Both passengers and airlines are expected to be hit with considerable fines if they fail to stick to the guidelines.
The document also instructed airlines that "carriers should remind passengers that they could be subject to criminal sanctions upon arrival" if they do not submit the required forms.
Passengers will be required to provide their address and phone number and could face home visits by police to make sure they are staying at home.
The measures will apply to all arrivals from abroad, including Brits reentering the country, and are set to be re-examined in three weeks' time.
Some holidaymakers may bypass the new restrictions, with exemptions to be established with certain countries.
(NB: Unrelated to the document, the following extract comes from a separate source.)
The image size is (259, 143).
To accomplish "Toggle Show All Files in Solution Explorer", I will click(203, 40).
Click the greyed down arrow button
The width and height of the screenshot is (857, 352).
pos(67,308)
Talks are reportedly underway between Turkey and the UK to set up an "air bridge" that would allow people to move between the countries without the need to quarantine from July 15.
There are also plans for similar arrangements with holiday hotspots like Spain, Greece, and Portugal.
Brits flying to Europe from airports in areas of the UK with low rates of infection might also be able to avoid quarantine requirements in their destination country.
The government has previously faced strong criticism from airlines over its quarantine plans.
British Airways' parent company IAG has said it is considering legal action to block the change, calling it an "irrational and disproportionate" response that could devastate the industry.
The airline is expected to make up to 12,000 people redundant following the loss of business caused by the lockdown.
Chief Executive Willie Walsh has also claimed that the government did not consult the airline industry before enacting legislation on international travel.
Rival carrier Ryanair, which is set to cut at least 3,000 jobs, has said it will back "any legal action launched by IAG against this ineffective quarantine."
A Downing Street spokesperson said the government had been clear that new public health measures would be brought in on June 8.
They also said the form passengers will be asked to fill out has been live online since Thursday, giving anyone expected to arrive on Monday adequate time to fill it out.